**Trabajo pedido**. ¿Puedes convertir todas las líneas de los registros en una lista numerada, sin incluir las líneas en blanco?

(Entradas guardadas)

○ ○ ○ ○ ○ ○ ○

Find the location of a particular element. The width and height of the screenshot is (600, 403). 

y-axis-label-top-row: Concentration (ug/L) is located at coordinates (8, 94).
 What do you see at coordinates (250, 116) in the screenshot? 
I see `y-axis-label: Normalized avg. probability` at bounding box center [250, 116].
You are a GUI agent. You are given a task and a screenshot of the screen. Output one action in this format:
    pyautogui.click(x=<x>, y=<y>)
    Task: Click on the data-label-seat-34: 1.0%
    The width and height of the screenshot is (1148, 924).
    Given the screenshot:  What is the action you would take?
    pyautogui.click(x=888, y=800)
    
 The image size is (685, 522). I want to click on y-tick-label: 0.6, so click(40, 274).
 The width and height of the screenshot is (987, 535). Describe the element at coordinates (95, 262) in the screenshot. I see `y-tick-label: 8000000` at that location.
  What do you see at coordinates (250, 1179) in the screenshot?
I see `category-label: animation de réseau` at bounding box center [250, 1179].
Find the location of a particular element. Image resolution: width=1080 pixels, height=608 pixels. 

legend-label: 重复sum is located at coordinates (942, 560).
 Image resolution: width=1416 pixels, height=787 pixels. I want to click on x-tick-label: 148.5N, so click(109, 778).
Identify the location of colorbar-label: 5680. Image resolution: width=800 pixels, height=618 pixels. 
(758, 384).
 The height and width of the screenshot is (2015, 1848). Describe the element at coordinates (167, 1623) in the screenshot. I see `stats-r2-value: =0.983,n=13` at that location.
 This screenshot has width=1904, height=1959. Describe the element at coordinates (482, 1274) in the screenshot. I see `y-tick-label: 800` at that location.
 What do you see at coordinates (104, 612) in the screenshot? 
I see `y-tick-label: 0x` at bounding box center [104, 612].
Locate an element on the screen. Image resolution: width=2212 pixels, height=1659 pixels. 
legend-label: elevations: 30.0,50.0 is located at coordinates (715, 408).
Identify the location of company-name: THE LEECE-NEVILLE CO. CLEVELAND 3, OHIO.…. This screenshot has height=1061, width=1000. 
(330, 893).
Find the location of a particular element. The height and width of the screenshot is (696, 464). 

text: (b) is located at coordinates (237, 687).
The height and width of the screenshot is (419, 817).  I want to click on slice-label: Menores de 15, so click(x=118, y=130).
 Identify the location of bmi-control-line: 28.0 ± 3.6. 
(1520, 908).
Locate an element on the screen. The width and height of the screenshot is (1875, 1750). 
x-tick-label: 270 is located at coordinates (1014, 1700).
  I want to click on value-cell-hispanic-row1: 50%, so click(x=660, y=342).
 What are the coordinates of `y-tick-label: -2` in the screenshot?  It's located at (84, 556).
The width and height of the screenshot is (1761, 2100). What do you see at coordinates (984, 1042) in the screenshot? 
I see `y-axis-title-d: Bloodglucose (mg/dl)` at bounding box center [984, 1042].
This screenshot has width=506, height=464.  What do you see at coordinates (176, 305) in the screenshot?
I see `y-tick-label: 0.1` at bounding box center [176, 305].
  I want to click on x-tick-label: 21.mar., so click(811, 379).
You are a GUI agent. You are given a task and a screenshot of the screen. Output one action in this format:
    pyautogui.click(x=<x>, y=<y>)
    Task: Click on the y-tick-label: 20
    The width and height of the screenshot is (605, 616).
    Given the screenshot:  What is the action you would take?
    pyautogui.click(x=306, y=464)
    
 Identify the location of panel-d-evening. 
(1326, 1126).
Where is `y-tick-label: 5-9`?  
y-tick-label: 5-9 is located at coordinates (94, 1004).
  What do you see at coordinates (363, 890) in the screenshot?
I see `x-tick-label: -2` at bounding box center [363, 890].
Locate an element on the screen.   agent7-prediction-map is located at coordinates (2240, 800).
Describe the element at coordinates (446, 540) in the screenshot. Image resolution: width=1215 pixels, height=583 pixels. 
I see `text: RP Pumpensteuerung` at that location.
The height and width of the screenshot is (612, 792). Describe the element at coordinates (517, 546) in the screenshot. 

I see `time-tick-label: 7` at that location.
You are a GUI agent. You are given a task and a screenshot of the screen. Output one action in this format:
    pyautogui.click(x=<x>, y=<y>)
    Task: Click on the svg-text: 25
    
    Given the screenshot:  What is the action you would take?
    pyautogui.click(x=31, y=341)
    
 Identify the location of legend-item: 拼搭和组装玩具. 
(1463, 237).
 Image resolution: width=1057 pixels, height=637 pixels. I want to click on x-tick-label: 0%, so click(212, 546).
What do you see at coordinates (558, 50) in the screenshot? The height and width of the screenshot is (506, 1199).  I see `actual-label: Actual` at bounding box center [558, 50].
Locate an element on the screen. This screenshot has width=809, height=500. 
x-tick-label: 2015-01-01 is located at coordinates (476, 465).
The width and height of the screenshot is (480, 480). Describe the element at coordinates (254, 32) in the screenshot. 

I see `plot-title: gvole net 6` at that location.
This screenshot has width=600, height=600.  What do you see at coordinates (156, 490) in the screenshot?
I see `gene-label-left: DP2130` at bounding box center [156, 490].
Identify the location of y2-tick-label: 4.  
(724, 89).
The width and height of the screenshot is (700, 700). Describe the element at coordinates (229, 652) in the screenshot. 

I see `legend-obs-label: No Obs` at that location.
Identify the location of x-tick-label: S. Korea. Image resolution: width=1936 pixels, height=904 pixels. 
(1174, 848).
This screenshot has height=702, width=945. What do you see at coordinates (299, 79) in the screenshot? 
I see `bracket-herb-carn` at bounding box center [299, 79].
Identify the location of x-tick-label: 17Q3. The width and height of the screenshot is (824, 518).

○ ○ ○ ○ ○ ○ ○

**Resultado obtenido**.
1. Find the location of a particular element. The width and height of the screenshot is (600, 403). 
2. y-axis-label-top-row: Concentration (ug/L) is located at coordinates (8, 94).
3.  What do you see at coordinates (250, 116) in the screenshot? 
4. I see `y-axis-label: Normalized avg. probability` at bounding box center [250, 116].
5. You are a GUI agent. You are given a task and a screenshot of the screen. Output one action in this format:
6.     pyautogui.click(x=<x>, y=<y>)
7.     Task: Click on the data-label-seat-34: 1.0%
8.     The width and height of the screenshot is (1148, 924).
9.     Given the screenshot:  What is the action you would take?
10.     pyautogui.click(x=888, y=800)
11.  The image size is (685, 522). I want to click on y-tick-label: 0.6, so click(40, 274).
12.  The width and height of the screenshot is (987, 535). Describe the element at coordinates (95, 262) in the screenshot. I see `y-tick-label: 8000000` at that location.
13.   What do you see at coordinates (250, 1179) in the screenshot?
14. I see `category-label: animation de réseau` at bounding box center [250, 1179].
15. Find the location of a particular element. Image resolution: width=1080 pixels, height=608 pixels. 
16. legend-label: 重复sum is located at coordinates (942, 560).
17.  Image resolution: width=1416 pixels, height=787 pixels. I want to click on x-tick-label: 148.5N, so click(109, 778).
18. Identify the location of colorbar-label: 5680. Image resolution: width=800 pixels, height=618 pixels. 
19. (758, 384).
20.  The height and width of the screenshot is (2015, 1848). Describe the element at coordinates (167, 1623) in the screenshot. I see `stats-r2-value: =0.983,n=13` at that location.
21.  This screenshot has width=1904, height=1959. Describe the element at coordinates (482, 1274) in the screenshot. I see `y-tick-label: 800` at that location.
22.  What do you see at coordinates (104, 612) in the screenshot? 
23. I see `y-tick-label: 0x` at bounding box center [104, 612].
24. Locate an element on the screen. Image resolution: width=2212 pixels, height=1659 pixels. 
25. legend-label: elevations: 30.0,50.0 is located at coordinates (715, 408).
26. Identify the location of company-name: THE LEECE-NEVILLE CO. CLEVELAND 3, OHIO.…. This screenshot has height=1061, width=1000. 
27. (330, 893).
28. Find the location of a particular element. The height and width of the screenshot is (696, 464). 
29. text: (b) is located at coordinates (237, 687).
30. The height and width of the screenshot is (419, 817).  I want to click on slice-label: Menores de 15, so click(x=118, y=130).
31.  Identify the location of bmi-control-line: 28.0 ± 3.6. 
32. (1520, 908).
33. Locate an element on the screen. The width and height of the screenshot is (1875, 1750). 
34. x-tick-label: 270 is located at coordinates (1014, 1700).
35.   I want to click on value-cell-hispanic-row1: 50%, so click(x=660, y=342).
36.  What are the coordinates of `y-tick-label: -2` in the screenshot?  It's located at (84, 556).
37. The width and height of the screenshot is (1761, 2100). What do you see at coordinates (984, 1042) in the screenshot? 
38. I see `y-axis-title-d: Bloodglucose (mg/dl)` at bounding box center [984, 1042].
39. This screenshot has width=506, height=464.  What do you see at coordinates (176, 305) in the screenshot?
40. I see `y-tick-label: 0.1` at bounding box center [176, 305].
41.   I want to click on x-tick-label: 21.mar., so click(811, 379).
42. You are a GUI agent. You are given a task and a screenshot of the screen. Output one action in this format:
43.     pyautogui.click(x=<x>, y=<y>)
44.     Task: Click on the y-tick-label: 20
45.     The width and height of the screenshot is (605, 616).
46.     Given the screenshot:  What is the action you would take?
47.     pyautogui.click(x=306, y=464)
48.  Identify the location of panel-d-evening. 
49. (1326, 1126).
50. Where is `y-tick-label: 5-9`?  
51. y-tick-label: 5-9 is located at coordinates (94, 1004).
52.   What do you see at coordinates (363, 890) in the screenshot?
53. I see `x-tick-label: -2` at bounding box center [363, 890].
54. Locate an element on the screen.   agent7-prediction-map is located at coordinates (2240, 800).
55. Describe the element at coordinates (446, 540) in the screenshot. Image resolution: width=1215 pixels, height=583 pixels. 
56. I see `text: RP Pumpensteuerung` at that location.
57. The height and width of the screenshot is (612, 792). Describe the element at coordinates (517, 546) in the screenshot. 
58. I see `time-tick-label: 7` at that location.
59. You are a GUI agent. You are given a task and a screenshot of the screen. Output one action in this format:
60.     pyautogui.click(x=<x>, y=<y>)
61.     Task: Click on the svg-text: 25
62.     Given the screenshot:  What is the action you would take?
63.     pyautogui.click(x=31, y=341)
64.  Identify the location of legend-item: 拼搭和组装玩具. 
65. (1463, 237).
66.  Image resolution: width=1057 pixels, height=637 pixels. I want to click on x-tick-label: 0%, so click(212, 546).
67. What do you see at coordinates (558, 50) in the screenshot? The height and width of the screenshot is (506, 1199).  I see `actual-label: Actual` at bounding box center [558, 50].
68. Locate an element on the screen. This screenshot has width=809, height=500. 
69. x-tick-label: 2015-01-01 is located at coordinates (476, 465).
70. The width and height of the screenshot is (480, 480). Describe the element at coordinates (254, 32) in the screenshot. 
71. I see `plot-title: gvole net 6` at that location.
72. This screenshot has width=600, height=600.  What do you see at coordinates (156, 490) in the screenshot?
73. I see `gene-label-left: DP2130` at bounding box center [156, 490].
74. Identify the location of y2-tick-label: 4.  
75. (724, 89).
76. The width and height of the screenshot is (700, 700). Describe the element at coordinates (229, 652) in the screenshot. 
77. I see `legend-obs-label: No Obs` at that location.
78. Identify the location of x-tick-label: S. Korea. Image resolution: width=1936 pixels, height=904 pixels. 
79. (1174, 848).
80. This screenshot has height=702, width=945. What do you see at coordinates (299, 79) in the screenshot? 
81. I see `bracket-herb-carn` at bounding box center [299, 79].
82. Identify the location of x-tick-label: 17Q3. The width and height of the screenshot is (824, 518).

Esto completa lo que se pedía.